MS. REBECCA SHEIR
Welcome back to "Metro Connection." I'm Rebecca Sheir. Today, we're all about the 'burbs with stories focusing on the complex and ever-changing communities that make up the Washington suburbs. Of course, as we heard earlier in the show, defining a suburban community can be trickier than you think. We kicked things off today by swinging by Mount Pleasant, which used to be considered a suburban, but is, of course, now part of the city proper.
MS. REBECCA SHEIR
For this next story, we go way, way outside the city to a place that doesn't feel very suburban, but it's increasingly being swallowed up into the greater Washington region. Tara Boyle takes us on this road trip to Martinsburg, W. Va.
MS. TARA BOYLE
Walking into Patterson's Pharmacy on a Friday morning is like entering the set of a Hollywood movie, a movie about small town America.
MR. GEORGE KAROS
We have homemade sandwiches here, any type of salad you want, egg salad, chicken salad, tuna fish, cheese salad, combination sandwiches.
The long-time business in downtown Martinsburg has an old-fashioned soda fountain with stools for the morning coffee crowd and an antique phone booth in the back.

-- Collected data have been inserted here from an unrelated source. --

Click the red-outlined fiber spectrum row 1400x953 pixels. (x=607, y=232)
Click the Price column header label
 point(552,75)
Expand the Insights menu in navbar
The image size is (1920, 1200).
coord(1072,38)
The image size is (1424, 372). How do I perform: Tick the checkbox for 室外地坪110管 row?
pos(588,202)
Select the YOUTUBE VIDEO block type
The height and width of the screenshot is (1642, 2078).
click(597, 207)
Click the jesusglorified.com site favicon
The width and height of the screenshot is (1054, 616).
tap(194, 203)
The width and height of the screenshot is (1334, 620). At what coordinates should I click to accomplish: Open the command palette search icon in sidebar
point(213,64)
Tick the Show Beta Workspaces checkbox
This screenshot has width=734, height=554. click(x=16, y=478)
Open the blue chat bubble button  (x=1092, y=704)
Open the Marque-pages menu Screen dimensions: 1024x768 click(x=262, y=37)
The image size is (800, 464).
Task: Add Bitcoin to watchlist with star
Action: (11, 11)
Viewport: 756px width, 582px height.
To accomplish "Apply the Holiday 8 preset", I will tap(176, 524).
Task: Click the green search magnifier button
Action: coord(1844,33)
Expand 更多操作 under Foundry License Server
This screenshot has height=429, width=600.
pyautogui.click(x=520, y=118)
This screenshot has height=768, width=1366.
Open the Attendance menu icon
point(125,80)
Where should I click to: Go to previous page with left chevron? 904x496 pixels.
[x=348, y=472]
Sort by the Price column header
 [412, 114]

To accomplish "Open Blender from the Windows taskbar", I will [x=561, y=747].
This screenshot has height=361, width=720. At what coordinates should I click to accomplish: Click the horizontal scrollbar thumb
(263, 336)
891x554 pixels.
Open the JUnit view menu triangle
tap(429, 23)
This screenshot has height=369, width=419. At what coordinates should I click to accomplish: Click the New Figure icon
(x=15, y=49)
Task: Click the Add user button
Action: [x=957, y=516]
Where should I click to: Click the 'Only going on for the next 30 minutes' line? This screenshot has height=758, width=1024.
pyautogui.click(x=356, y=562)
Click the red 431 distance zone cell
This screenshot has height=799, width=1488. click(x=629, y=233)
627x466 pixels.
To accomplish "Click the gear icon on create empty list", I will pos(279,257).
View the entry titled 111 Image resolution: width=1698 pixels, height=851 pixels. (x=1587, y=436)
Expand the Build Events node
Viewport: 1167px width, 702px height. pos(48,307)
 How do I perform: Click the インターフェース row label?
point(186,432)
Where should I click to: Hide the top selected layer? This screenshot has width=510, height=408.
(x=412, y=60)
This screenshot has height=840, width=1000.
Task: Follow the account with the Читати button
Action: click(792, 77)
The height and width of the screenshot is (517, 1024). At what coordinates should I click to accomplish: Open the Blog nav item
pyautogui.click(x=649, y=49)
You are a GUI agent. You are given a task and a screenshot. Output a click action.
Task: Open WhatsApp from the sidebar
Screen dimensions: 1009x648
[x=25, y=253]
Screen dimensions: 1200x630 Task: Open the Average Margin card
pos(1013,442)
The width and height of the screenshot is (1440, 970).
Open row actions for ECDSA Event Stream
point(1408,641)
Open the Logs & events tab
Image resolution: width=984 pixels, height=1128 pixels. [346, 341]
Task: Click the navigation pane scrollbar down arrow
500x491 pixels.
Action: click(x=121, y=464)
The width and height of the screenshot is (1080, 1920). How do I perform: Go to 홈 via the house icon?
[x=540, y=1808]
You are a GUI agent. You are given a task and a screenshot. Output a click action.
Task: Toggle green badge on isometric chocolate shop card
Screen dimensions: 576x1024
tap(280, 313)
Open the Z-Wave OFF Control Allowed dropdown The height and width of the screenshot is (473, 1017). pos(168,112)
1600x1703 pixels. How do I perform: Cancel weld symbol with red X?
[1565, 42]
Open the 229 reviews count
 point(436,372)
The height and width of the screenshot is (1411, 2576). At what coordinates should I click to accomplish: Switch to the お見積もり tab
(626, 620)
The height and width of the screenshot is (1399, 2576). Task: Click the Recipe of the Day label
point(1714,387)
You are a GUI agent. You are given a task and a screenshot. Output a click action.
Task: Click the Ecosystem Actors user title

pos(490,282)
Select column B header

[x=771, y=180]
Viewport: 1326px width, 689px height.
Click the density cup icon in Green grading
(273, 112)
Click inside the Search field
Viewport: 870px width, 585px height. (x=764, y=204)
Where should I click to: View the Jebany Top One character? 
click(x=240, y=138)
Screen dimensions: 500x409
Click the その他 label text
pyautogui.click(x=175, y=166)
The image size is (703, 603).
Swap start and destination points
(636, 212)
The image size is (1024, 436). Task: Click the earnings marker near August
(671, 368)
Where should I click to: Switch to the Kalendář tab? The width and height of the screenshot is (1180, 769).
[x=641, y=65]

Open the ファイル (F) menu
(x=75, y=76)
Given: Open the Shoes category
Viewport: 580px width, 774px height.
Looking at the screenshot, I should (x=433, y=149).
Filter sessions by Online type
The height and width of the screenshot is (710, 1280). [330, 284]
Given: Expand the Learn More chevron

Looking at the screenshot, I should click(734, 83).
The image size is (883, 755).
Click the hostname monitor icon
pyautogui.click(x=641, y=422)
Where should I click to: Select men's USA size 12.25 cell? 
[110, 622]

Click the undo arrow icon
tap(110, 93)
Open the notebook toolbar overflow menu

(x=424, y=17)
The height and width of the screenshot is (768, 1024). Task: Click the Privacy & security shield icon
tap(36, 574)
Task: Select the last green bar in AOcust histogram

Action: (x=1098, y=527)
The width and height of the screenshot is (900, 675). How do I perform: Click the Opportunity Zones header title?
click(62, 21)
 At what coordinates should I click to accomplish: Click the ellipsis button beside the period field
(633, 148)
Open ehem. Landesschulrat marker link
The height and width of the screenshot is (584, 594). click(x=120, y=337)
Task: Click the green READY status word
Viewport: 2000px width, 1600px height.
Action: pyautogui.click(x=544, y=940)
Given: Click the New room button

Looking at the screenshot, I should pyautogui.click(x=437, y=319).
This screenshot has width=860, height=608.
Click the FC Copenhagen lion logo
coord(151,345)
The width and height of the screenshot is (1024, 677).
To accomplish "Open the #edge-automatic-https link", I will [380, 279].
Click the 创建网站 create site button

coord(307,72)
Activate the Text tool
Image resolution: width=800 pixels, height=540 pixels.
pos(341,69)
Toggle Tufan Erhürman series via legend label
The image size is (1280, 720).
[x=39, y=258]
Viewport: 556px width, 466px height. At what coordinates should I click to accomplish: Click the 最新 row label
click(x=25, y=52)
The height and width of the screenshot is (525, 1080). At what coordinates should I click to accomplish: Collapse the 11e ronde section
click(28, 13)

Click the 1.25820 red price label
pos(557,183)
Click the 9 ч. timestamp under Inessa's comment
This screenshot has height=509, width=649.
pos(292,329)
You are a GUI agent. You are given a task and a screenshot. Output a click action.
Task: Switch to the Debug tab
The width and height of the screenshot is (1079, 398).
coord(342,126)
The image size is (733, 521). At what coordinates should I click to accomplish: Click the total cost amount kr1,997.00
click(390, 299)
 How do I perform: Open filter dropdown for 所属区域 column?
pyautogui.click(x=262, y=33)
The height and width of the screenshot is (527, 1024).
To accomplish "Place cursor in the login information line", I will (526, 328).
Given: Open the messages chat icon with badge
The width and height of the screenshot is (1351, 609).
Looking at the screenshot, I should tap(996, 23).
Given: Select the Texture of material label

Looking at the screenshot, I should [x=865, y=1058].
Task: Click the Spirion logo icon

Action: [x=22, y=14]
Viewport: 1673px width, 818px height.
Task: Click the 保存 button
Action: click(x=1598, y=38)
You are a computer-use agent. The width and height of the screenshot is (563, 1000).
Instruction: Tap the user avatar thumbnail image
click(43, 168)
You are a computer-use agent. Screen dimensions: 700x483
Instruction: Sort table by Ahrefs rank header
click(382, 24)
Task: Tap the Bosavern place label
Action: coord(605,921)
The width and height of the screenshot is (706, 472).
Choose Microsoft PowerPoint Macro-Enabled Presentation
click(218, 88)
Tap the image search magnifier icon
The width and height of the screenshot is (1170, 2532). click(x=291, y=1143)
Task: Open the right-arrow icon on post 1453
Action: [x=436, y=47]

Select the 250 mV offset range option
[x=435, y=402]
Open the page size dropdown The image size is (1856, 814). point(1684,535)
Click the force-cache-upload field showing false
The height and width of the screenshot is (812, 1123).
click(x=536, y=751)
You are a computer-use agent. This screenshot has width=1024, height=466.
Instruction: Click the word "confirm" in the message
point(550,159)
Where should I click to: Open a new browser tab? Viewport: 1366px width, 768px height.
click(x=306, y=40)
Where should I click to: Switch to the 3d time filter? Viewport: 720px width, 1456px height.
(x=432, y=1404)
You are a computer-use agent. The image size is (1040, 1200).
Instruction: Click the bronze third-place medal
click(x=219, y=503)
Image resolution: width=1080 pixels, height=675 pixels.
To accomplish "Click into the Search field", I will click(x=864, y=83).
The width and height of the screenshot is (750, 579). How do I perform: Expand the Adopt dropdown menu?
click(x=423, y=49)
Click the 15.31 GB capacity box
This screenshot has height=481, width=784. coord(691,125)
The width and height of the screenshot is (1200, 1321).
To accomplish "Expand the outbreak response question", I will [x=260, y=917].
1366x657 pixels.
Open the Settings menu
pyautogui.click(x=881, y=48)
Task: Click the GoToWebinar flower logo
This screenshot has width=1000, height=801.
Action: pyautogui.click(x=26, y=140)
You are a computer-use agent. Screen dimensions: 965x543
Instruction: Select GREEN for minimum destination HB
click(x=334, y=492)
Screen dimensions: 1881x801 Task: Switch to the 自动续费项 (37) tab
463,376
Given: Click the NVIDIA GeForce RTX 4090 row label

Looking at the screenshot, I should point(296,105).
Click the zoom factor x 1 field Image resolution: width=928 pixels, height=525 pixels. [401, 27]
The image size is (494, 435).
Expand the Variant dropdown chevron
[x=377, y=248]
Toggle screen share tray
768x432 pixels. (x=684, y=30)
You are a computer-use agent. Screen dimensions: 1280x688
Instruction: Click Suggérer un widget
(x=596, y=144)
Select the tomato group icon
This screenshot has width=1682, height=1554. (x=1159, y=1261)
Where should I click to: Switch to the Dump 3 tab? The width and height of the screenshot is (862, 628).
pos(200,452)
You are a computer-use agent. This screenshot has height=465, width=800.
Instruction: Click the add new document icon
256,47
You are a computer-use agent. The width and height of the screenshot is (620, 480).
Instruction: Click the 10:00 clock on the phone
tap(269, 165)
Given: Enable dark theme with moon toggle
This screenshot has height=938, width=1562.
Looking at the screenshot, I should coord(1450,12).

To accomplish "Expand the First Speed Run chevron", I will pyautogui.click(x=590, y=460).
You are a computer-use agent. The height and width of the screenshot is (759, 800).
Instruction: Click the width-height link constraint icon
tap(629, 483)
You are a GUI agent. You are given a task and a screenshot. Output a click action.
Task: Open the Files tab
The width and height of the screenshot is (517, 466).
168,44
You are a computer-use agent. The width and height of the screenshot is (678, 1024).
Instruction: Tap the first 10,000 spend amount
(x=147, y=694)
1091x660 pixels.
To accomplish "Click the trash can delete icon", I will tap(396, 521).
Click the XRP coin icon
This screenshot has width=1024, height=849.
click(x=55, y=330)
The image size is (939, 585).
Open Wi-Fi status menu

And it still works, believe it or not.
That's George Karos, the 80 year-old owner of Patterson's. He's also the mayor of Martinsburg and he knows how to sell his community.
The amenities are all here, it's small town location. The real estate taxes are extremely low, the services are excellent, they have an excellent city fire department, EMT services.
It's a community with a more languid pace. A community where people still know each other by first name and that elusive quality, says realtor Carolyn Snyder, is why many Washingtonians want to live here.
MS. CAROLYN SNYDER
We're here on Westbrook Street and we're two or three blocks from downtown Martinsburg, it's a historic district.
We're standing outside the offices of Snyder's firm as she points out the neighborhoods Victorian homes, many of which have been bought up by Washingtonians.
This was recently purchased by a fellow from D.C. who commutes. The house over here to my right, again are two fellows from the D.C. metro area. Across the street, she retired from the IRS.
Snyder says the burst of the housing bubble has hurt the local market but it hasn't killed it. That's because there are all sorts of historic homes for sell here and to prove that point we're off to visit a place called Aspen Hall.
Hi, Charlie. How are you?
MR. CHARLIE CONNOLLY
Okay. Welcome to Aspen Hall.
Charlie Connolley owns Aspen Hall, a mansion that he runs as something of an inn where he rents rooms by the month.
It's a total of 6500 square feet now with about 22 rooms. The oldest part, which is through that door over there, which is now my kitchen was built in 1745.
George Washington attended a wedding here on May 14, 1761 and speaking of Washington, the main entryway of this house is bigger than the grand hall at Mount Vernon.
So it's one of the finest Georgian period homes in the northern Shenandoah Valley.
The asking price, $599,000. Not exactly chump change but way more house than you'd get for the same price closer to the District and Carolyn Snyder says many houses on the market here are cheaper than this one.
You can get anything from $30,000, which surprising, all the way, you know, to the $100,000, $250,000, $300,000.
But there is, of course, a catch. If you're planning to commute from this place to Washington every day, you'd better like getting up before dawn.
MS. JANN LOGAN
I'm going to have to give you a call back on Tuesday, if that's at all possible and I look forward to...
Jann Logan is a community youth scheduler at Montgomery College.
And I book rooms for special events, department meetings, anything other than, of course, scheduling.
We're here in her quiet Rockville office, which is about 70 miles from her home in Hedgesville, W. Va. She commutes between the two locales every day and says sometimes that drive can be pretty brutal.
I like to leave the house at 5:30.
That's 5:30 a.m. On a good day, she can make it to Rockville in fewer than two hours, but on a bad day...
I have gotten into work as late as 10:00.
And she's hardly the only one making this sort of super commute. Officials in Berkeley County, W. Va., which includes Martinsburg and Hedgesville, say more than 12 percent of residents work in the Washington suburbs. That statistic doesn't even include workers who hoof it all the way into the city. So why put yourself through this trek every day? Logan's been doing the back and forth since 1995 and she says the time lost on the road is worth it. .
We're back in a secluded little part of heaven, I like to refer to it as. It's really lovely back there. It's just a different kind of life up there. It's a lot slower and we've really enjoyed it so we made the move.
And while many scholars predict the burst of the housing bubble will decrease this sort of super commuting back in Martinsburg, Major George Karos isn't so sure. This community, he says, is changing.
We still know people. You can see at the soda fountain there. They've been there since you and I have started this interview. We still have that so-called homebrew mentality at times but, yes, we have changed.
Changed, he says, and become more suburban, even if the big city that's feeding this suburban transformation is far, far away. I'm Tara Boyle.